▶ **Da fare**:
1 - Secondo l'estratto, perché Antonio non voleva aprire la porta alle forze dell'ordine il 6 aprile? Rispondi in non più di tre frasi.
2 - Trascrivi dall'estratto, senza alcuna modifica, il passo che va da "In un'altra conversazione" fino a "aggressori per bullizzarlo.".

▶ **Estratto del testo**:
____________
In un'altra conversazione parlano di alcuni soldi sottratti alla vittima. Qualcuno informa di aver preso 300 euro, ma un altro lo corregge dicendo che sono solo 30. Altri filmati mostrano la baby gang aggredirlo con mazze di scopa. Per questo Antonio da tempo viveva segregato nella sua abitazione, per paura di incontrare quei giovani che spesso bussavano alla sua porta, si divertivano a urlargli contro brutte parole, a dare calci e pugni all'impazzata, a coprirgli la testa o a dargli scappellotti, immortalando il tutto con i loro smartphone mentre lui tentava invano di difendersi. È questo il motivo per il quale quando lo scorso 6 aprile le forze dell'ordine, su segnalazione dei vicini, si sono recate a casa sua non voleva aprirgli, convinto che fosse l'ennesima trovata dei suoi aggressori per bullizzarlo.

Alcuni dicono che fosse in cura al Centro di igiene mentale ma in realtà pare non fosse neppure seguito dai servizi sociali. La sua unica fonte di reddito era la pensione che si era guadagnato lavorando all'arsenale di Taranto come operaio. In realtà, era un uomo solo e un facile bersaglio per quei giovani che l'hanno puntato. I vicini si erano accorti che qualcosa non andava, che la banda si presentava a casa sua e lo aggrediva. Il 6 aprile l'ultimo episodio, dopodiché Antonio si è chiuso dentro il suo appartamento e non è mai uscito. Da qui la segnalazione alle forze dell'ordine, che lo hanno convinto ad aprire quella porta. Da allora in poi è stato in ospedale fino al giorno della morte, avvenuta 4 giorni fa, con gravi problemi fisici. Intanto proseguono le indagini sul suo decesso e ogni informazione aggiuntiva sarà utile alla procura tarantina di Carlo Maria Capristo, che segue le imputazioni per i maggiorenni, e a quella di Pina Montanaro, a capo della procura dei minori. Il pm tarantino promette:  "La mano sarà pesante. I fatti sono gravissimi, non trascureremo niente e non lasceremo spazio al buonismo. Quell’uomo aveva bisogno soltanto di un po’ di umanità".
____________
▶ **Dati forniti**:
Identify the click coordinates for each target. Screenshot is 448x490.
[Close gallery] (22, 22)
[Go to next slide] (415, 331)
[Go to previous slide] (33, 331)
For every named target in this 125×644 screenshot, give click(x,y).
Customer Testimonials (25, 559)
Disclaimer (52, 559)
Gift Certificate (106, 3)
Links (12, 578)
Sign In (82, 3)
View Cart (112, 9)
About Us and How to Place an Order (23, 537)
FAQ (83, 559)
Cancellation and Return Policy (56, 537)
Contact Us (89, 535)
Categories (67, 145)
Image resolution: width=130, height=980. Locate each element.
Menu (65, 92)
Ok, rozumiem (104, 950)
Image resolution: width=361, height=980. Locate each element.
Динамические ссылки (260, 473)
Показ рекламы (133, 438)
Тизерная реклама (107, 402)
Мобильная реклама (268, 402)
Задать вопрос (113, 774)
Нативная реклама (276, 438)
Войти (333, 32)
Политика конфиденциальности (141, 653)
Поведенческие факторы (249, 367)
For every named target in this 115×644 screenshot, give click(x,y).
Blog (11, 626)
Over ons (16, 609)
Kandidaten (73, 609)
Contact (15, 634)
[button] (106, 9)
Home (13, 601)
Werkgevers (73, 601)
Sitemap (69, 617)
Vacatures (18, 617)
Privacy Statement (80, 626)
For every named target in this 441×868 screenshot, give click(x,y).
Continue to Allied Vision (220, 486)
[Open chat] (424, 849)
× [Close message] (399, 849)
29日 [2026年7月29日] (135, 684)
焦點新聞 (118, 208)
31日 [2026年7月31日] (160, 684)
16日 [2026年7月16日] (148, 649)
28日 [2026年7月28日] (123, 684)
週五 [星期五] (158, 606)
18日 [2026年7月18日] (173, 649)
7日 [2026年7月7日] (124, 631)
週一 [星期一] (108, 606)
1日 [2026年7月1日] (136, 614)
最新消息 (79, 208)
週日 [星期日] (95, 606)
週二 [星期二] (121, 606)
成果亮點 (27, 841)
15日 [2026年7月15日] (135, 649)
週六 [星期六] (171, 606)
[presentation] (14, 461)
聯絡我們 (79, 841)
____________
▶ **Risultati in ordine**:
1 - Antonio non voleva aprire perché era convinto che fosse l'ennesima trovata dei suoi aggressori per bullizzarlo. Da tempo viveva segregato in casa per paura dei giovani della baby gang. Spesso bussavano alla sua porta, lo insultavano e lo picchiavano, filmando tutto con gli smartphone.

2 -
In un'altra conversazione parlano di alcuni soldi sottratti alla vittima. Qualcuno informa di aver preso 300 euro, ma un altro lo corregge dicendo che sono solo 30. Altri filmati mostrano la baby gang aggredirlo con mazze di scopa. Per questo Antonio da tempo viveva segregato nella sua abitazione, per paura di incontrare quei giovani che spesso bussavano alla sua porta, si divertivano a urlargli contro brutte parole, a dare calci e pugni all'impazzata, a coprirgli la testa o a dargli scappellotti, immortalando il tutto con i loro smartphone mentre lui tentava invano di difendersi. È questo il motivo per il quale quando lo scorso 6 aprile le forze dell'ordine, su segnalazione dei vicini, si sono recate a casa sua non voleva aprirgli, convinto che fosse l'ennesima trovata dei suoi aggressori per bullizzarlo.